OpenCitations Meta: Related Works

cover
3 Jun 2024

Authors:

(1) Arcangelo Massari, Research Centre for Open Scholarly Metadata, Department of Classical Philology and Italian Studies, University of Bologna, Bologna, Italy {arcangelo.massari@unibo.it};

(2) Fabio Mariani, Institute of Philosophy and Sciences of Art, Leuphana University, Lüneburg, Germany {fabio.mariani@leuphana.de};

(3) Ivan Heibi, Research Centre for Open Scholarly Metadata, Department of Classical Philology and Italian Studies, University of Bologna, Bologna, Italy and Digital Humanities Advanced Research Centre (/DH.arc), Department of Classical Philology and Italian Studies, University of Bologna, Bologna, Italy {ivan.heibi2@unibo.it};

(4) Silvio Peroni, Research Centre for Open Scholarly Metadata, Department of Classical Philology and Italian Studies, University of Bologna, Bologna, Italy and Digital Humanities Advanced Research Centre (/DH.arc), Department of Classical Philology and Italian Studies, University of Bologna, Bologna, Italy {silvio.peroni@unibo.it};

(5) David Shotton, Oxford e-Research Centre, University of Oxford, Oxford, United Kingdom {david.shotton@opencitations.net}.

In this section, we will review the most important scholarly publishing datasets to which access does not require subscription, i.e. publicly available datasets holding scholarly bibliographic metadata. Since OpenCitations Meta uses Semantic Web technologies to represent data, special attention will be given to RDF datasets, namely Wikidata, Springer Nature SciGraph, BioTea, the OpenResearch Knowledge Graph and Scholarly Data. In addition, the OpenAIRE Research Graph, OpenAlex and Scholarly Data will be described, as they are the most extensive datasets in terms of the number of works, although they do not represent data semantically.

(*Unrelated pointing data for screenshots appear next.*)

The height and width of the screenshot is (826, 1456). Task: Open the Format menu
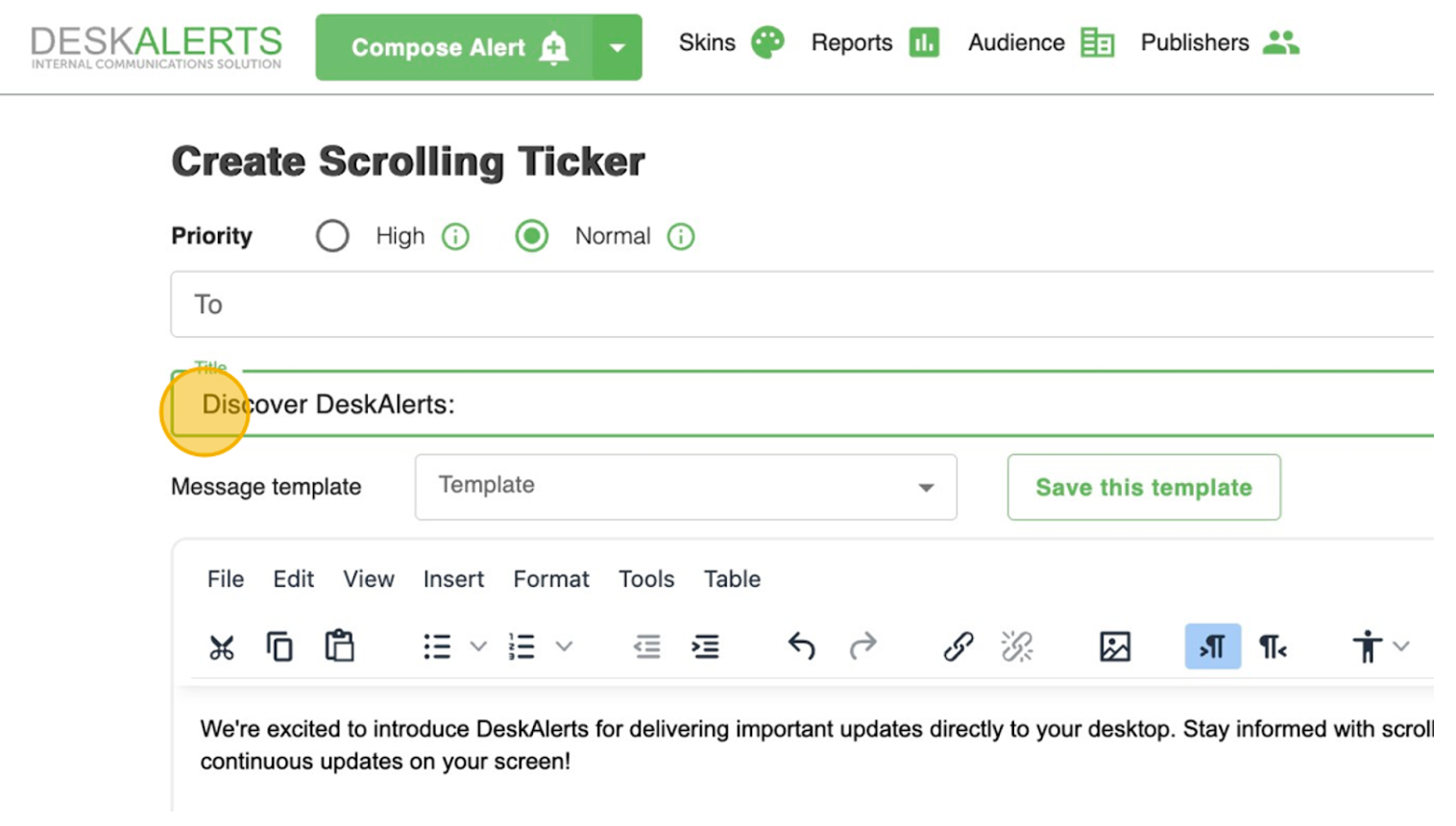click(x=550, y=579)
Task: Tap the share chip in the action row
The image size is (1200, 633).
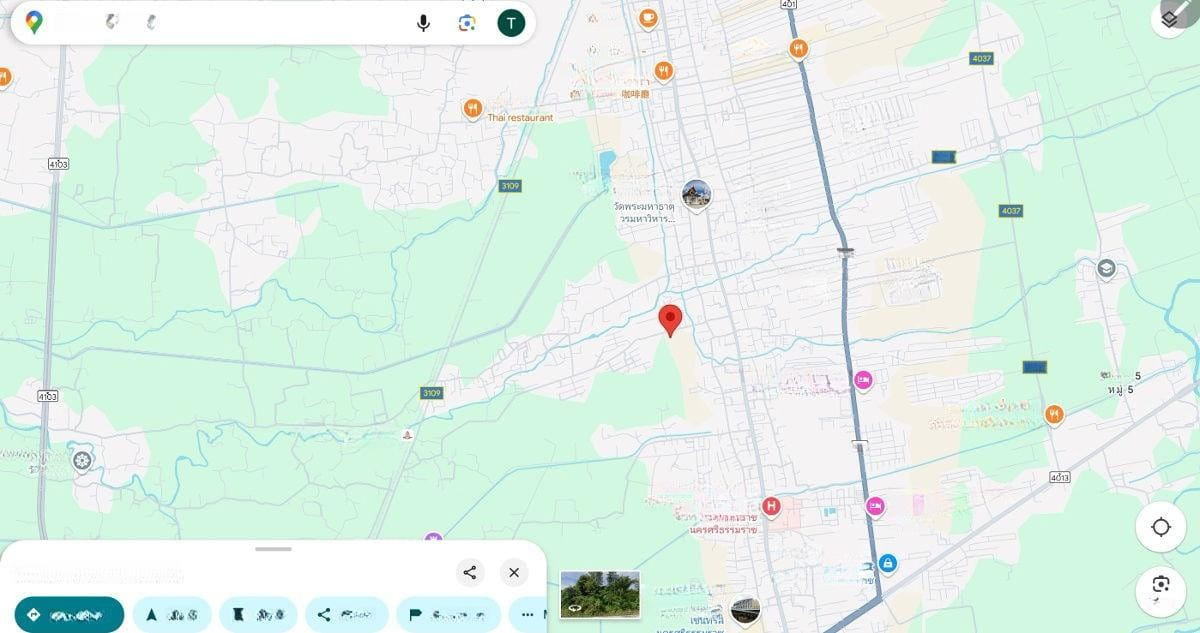Action: pyautogui.click(x=346, y=614)
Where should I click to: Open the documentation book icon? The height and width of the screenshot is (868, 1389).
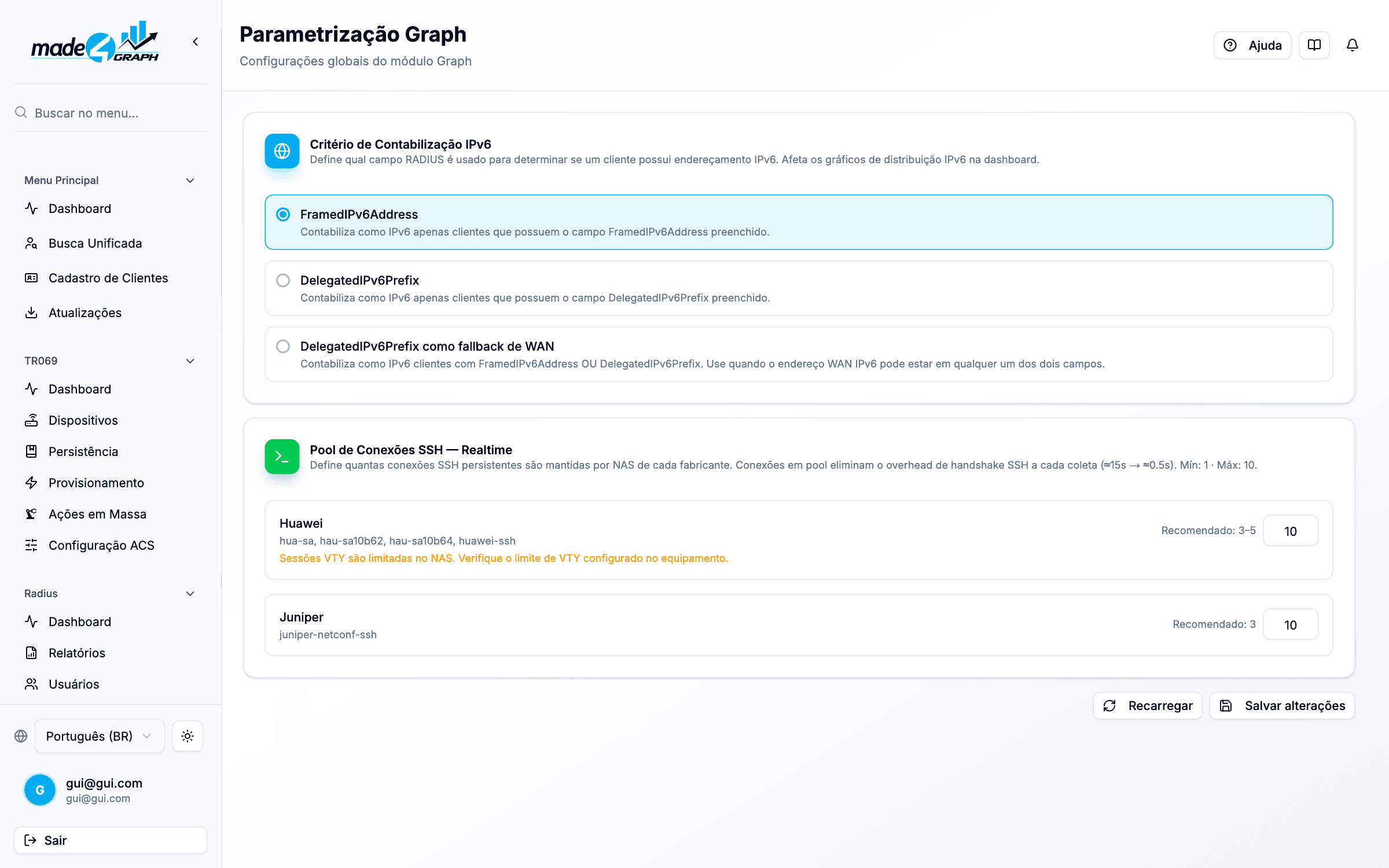click(x=1314, y=45)
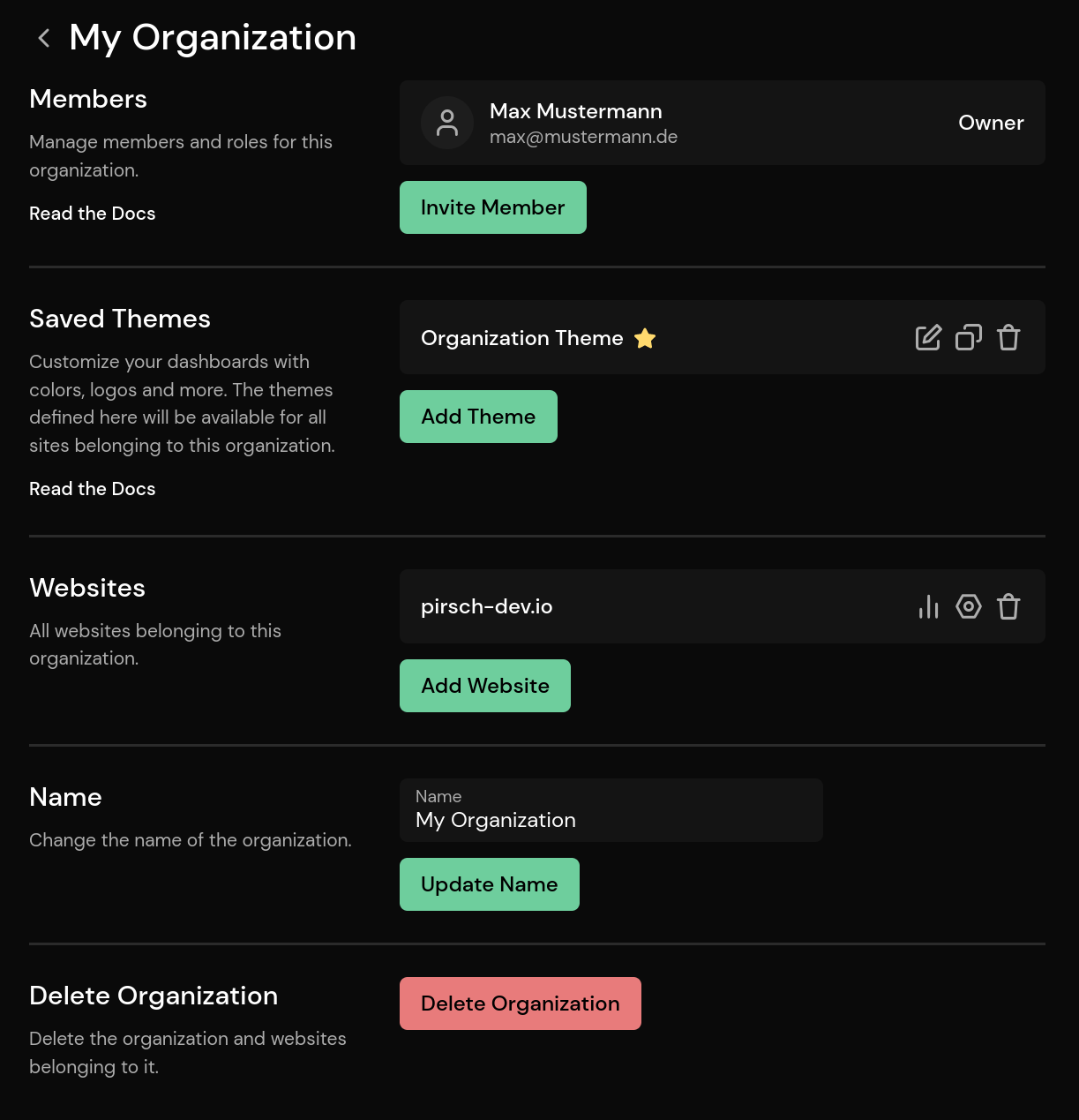Screen dimensions: 1079x1120
Task: Click Update Name
Action: 489,883
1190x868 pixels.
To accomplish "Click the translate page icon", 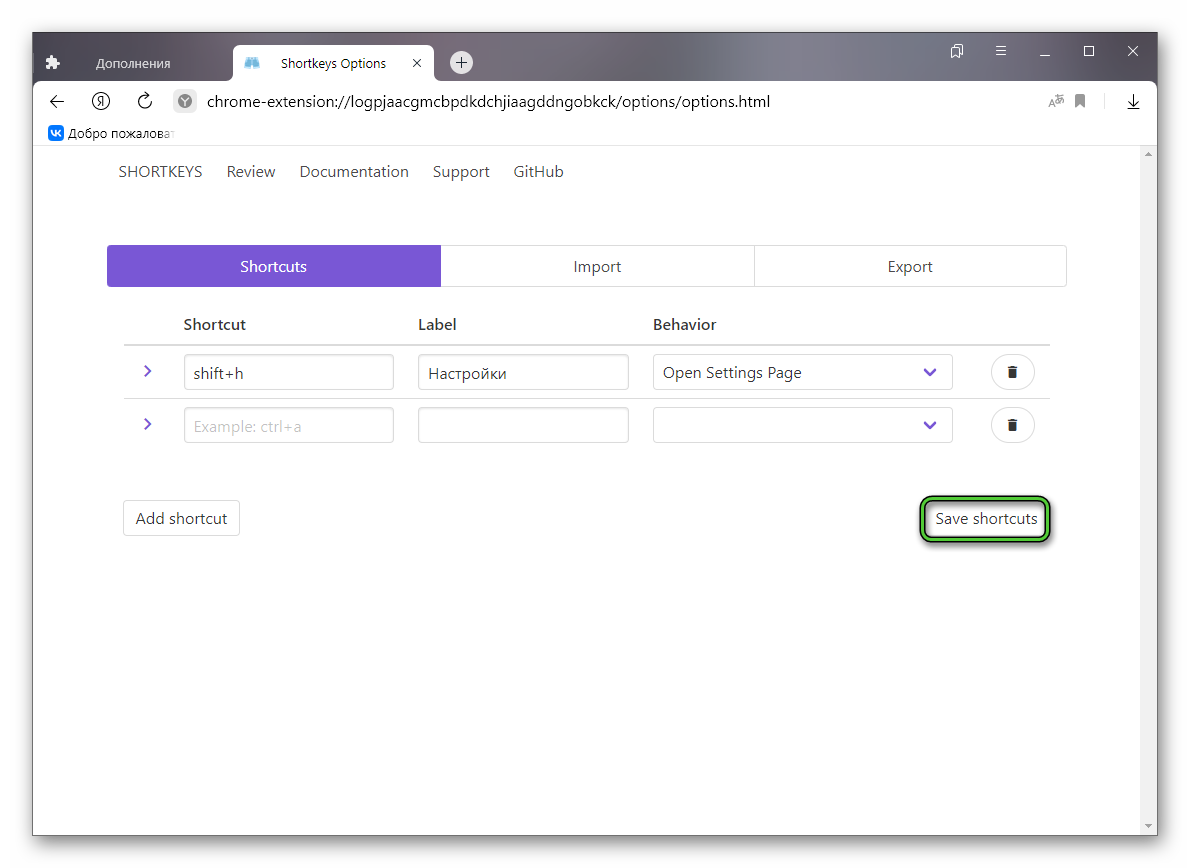I will tap(1055, 101).
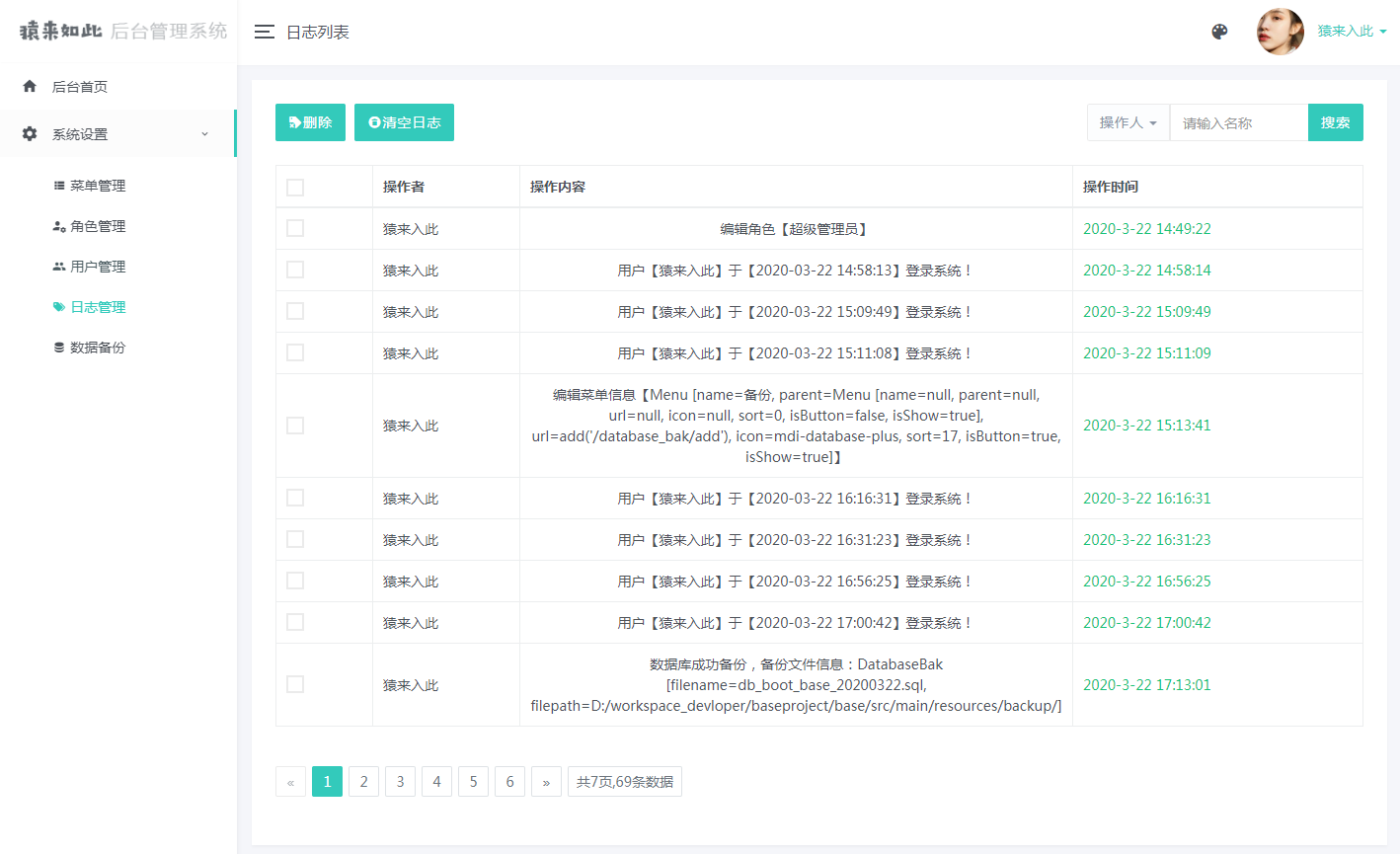1400x854 pixels.
Task: Go to page 3 of the log list
Action: click(x=400, y=782)
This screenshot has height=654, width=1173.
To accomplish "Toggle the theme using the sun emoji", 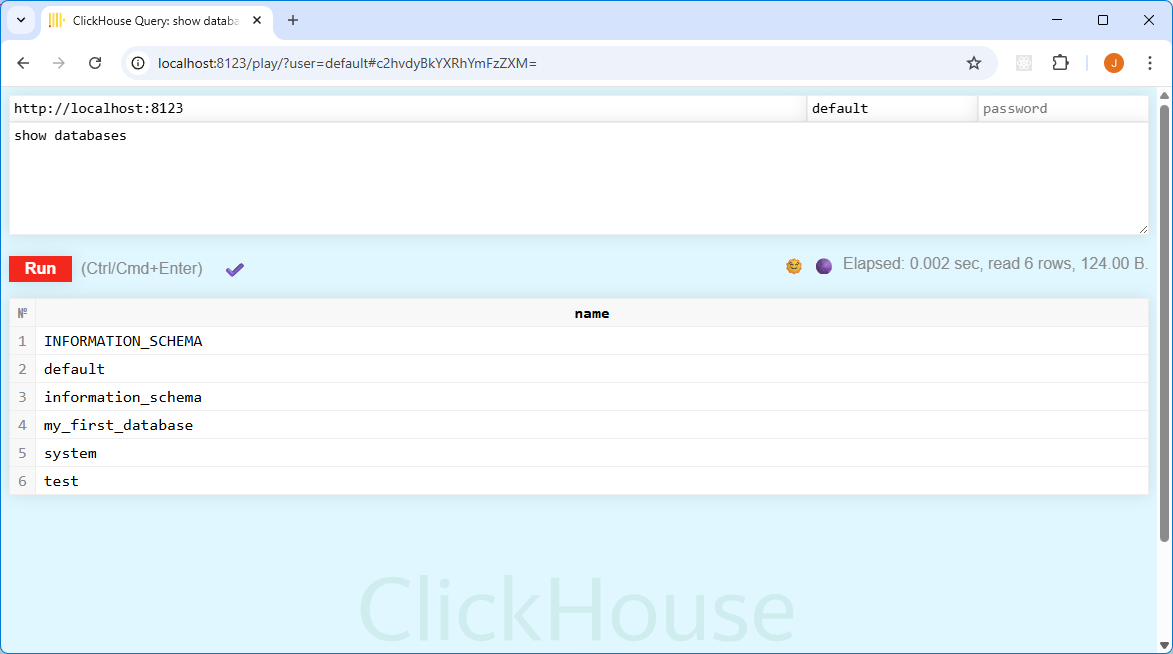I will tap(794, 265).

OpenAlex (Priem et al., 2022) rose from the ashes of the Microsoft Academic Graph on January 1st 2022, and inherited all its metadata. It includes data from Crossref (Hendricks et al., 2020), Pubmed (Maloney et al., 2013), ORCID (Haak et al., 2012), ROR (Lammey, 2020), DOAJ (Morrison, 2017), Unpaywall (Dhakal, 2019), arXiv (Sigurdsson, 2020), Zenodo (Research & OpenAIRE, 2013), the ISSN International Centre[1], and the Internet Archive’s General Index[2]. In addition, web crawls are used to add missing metadata. With over 240 million works[3], OpenAlex is the most extensive bibliographic metadata dataset to date. OpenAlex assigns persistent identifiers to each resource. In addition, authors are disambiguated through heuristics based on co-authors, citations, and other features of the bibliographic resources. The data are distributed under a CC0 licence and can be accessed via API, web interface or downloading a full snapshot copy of the OpenAlex database.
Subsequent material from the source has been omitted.